Social media: the means of interactions among people in which they create, share, and exchange information and ideas in virtual communities and networks. (Wikipedia)
Sounds harmless enough, doesn’t it? Sounds almost necessary and educational according to the above definition.
As a parent, if I was asked to visually define social media, the first thing that comes to mind is an enormous, towering transformer – like beast, casting a large dark shadow, complete with heavy doors which open and close allowing only the brave to enter, loudly slamming shut behind them. Okay – I concede it’s a little dramatic but despite my own familiarity and understanding of said beast, I feel as though I need to go back to seeing it as something new and fearful in order for me to navigate it as a parent of an almost ten year old girl who in the coming years will will commence her journey into the online space. I may not like it, but it’s going to happen unless the internet blows up so I figure I might as well do it correctly, right?
As an adult, I think I’m largely across it. Obviously I ‘blog’, I use Facebook and Twitter both personally and professionally, I ‘LinkIn’, I ‘Tumble’ and I ‘Pin’ (albeit badly) therefore based upon experience, I feel that I know how to control it so it’s largely a controlled, positive experience.

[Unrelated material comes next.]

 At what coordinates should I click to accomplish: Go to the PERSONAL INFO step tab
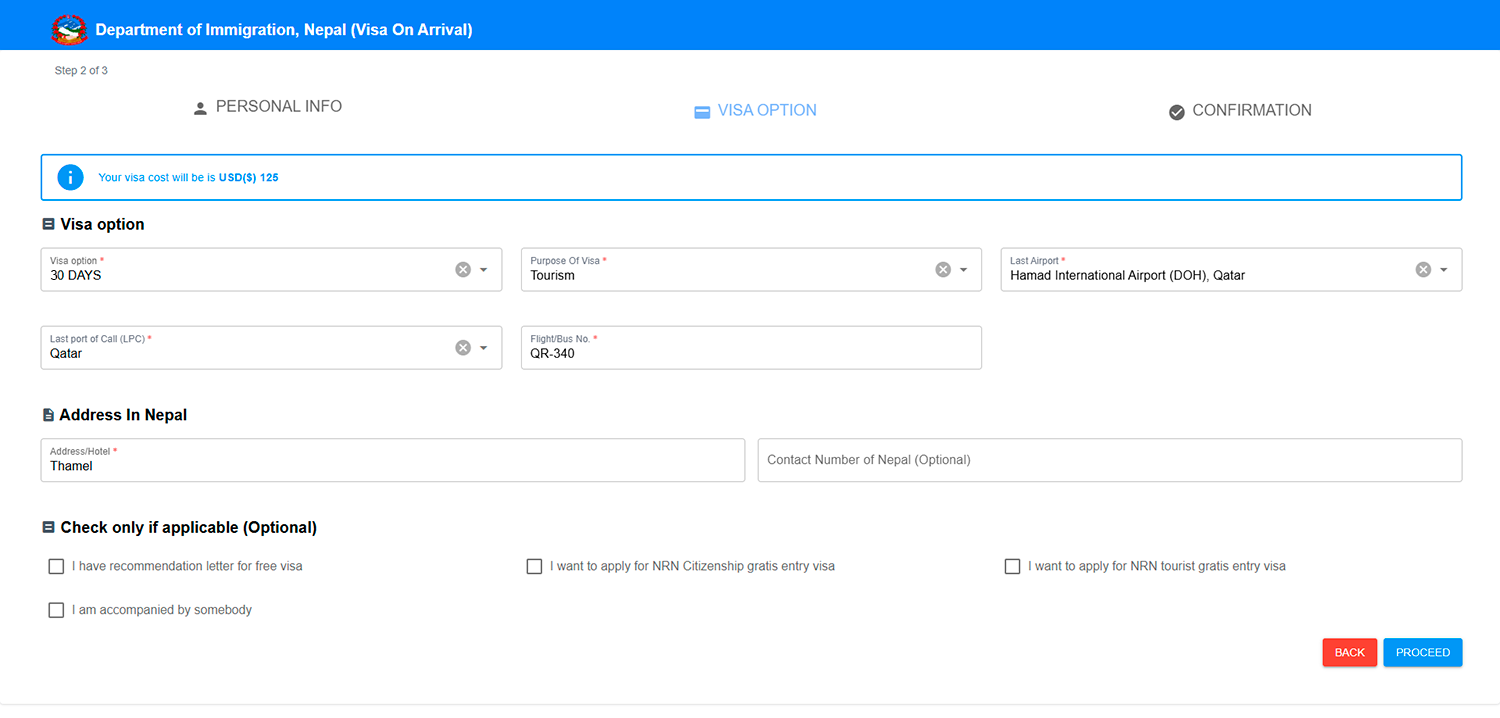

Having said that though, I have also witnessed it turn very dark for some who don’t have their social media radars on and this is how I assume it can so easily go wrong for teens (and pre-teens) whether they are the target of negative comments or have witnessed things which should come with a suitability rating.
When our kids are little, we as parents are acutely aware of their precious ‘clean slate’. Their minds are filled simply with butterflies, sandpits, the first taste of chocolate cake and an abundance of parental hugs and kisses (assuming all has gone well for them from an environmental perspective). I have always been quite protective of that ‘clean slate’ and while I know a controlled exposure to life is necessary, I still feel that less is more when you’re talking about kids under ten due to our inability to predict how they’ll process it. I recall recently, Miss O sitting at the laptop in the kitchen doing some basic research on the human body (skin, organs etc) and it was all going well and harmlessly to a point. Let it simply be said, that one should not be left alone to enter the term ‘human blood’ into Google – it doesn’t end quite as harmlessly! (Picture me diving in slow motion across the kitchen, a slow droning “nooooo….” escaping from my lips, eventually slamming the laptop shut, Matrix style). Clearly, opening up the online space is like exposing that clean slate to an environment which is difficult to control or drip – feed and often contains things that even we as adults are unable to handle appropriately (Charlotte Dawson and the Twitter trolls come to mind immediately). So what’s the right age and the most harmless place to start for generally well – rounded kids? When is it an appropriate age for them to receive their own mobile phone (get your head out of the sand if you’re defiantly saying never!) bearing in mind that mobile phones are also a device for texting which is something I put front and centre under the social media umbrella? I’m sure in a nutshell it simply comes down to the age, sensibility, perceived maturity of each child and what their parent/s believe they can handle responsibly. And in addition, perhaps some good advice from the likes of Australian Child And Adolescent Psychologist, Michael Carr-Gregg (and others).
I would suggest from my own perspective, that there are many conversations that need to take place between my kids and I in order for them to make good choices when it comes to social media. Over the years, we’ve given them the stranger danger talk countless times, we will give them driving lessons and hours of practice before they’re allowed to take the wheel of a car on their own and I don’t think entering the world of social media is much different. In their interactions with each other online, perhaps the lesson that you should only say to each other what you would say in person is a good start (kindness and respect being the assumed first reminder) and also putting a suitable age on certain social media outlets based upon their personality and recommendations, regardless of what is happening in other families.
So the letter than I received from our school this week which asks questions about our social media use, and mentions the term ‘sexting’ (gah!) should not scare me, but be cause for me to open up the debate now while it’s still early.
If you’re a parent of a teenager or pre-teen, what rules apply in your house when it comes to social media? I would love to hear the perspectives of others (and the irony of learning from others via social media is not lost on me!).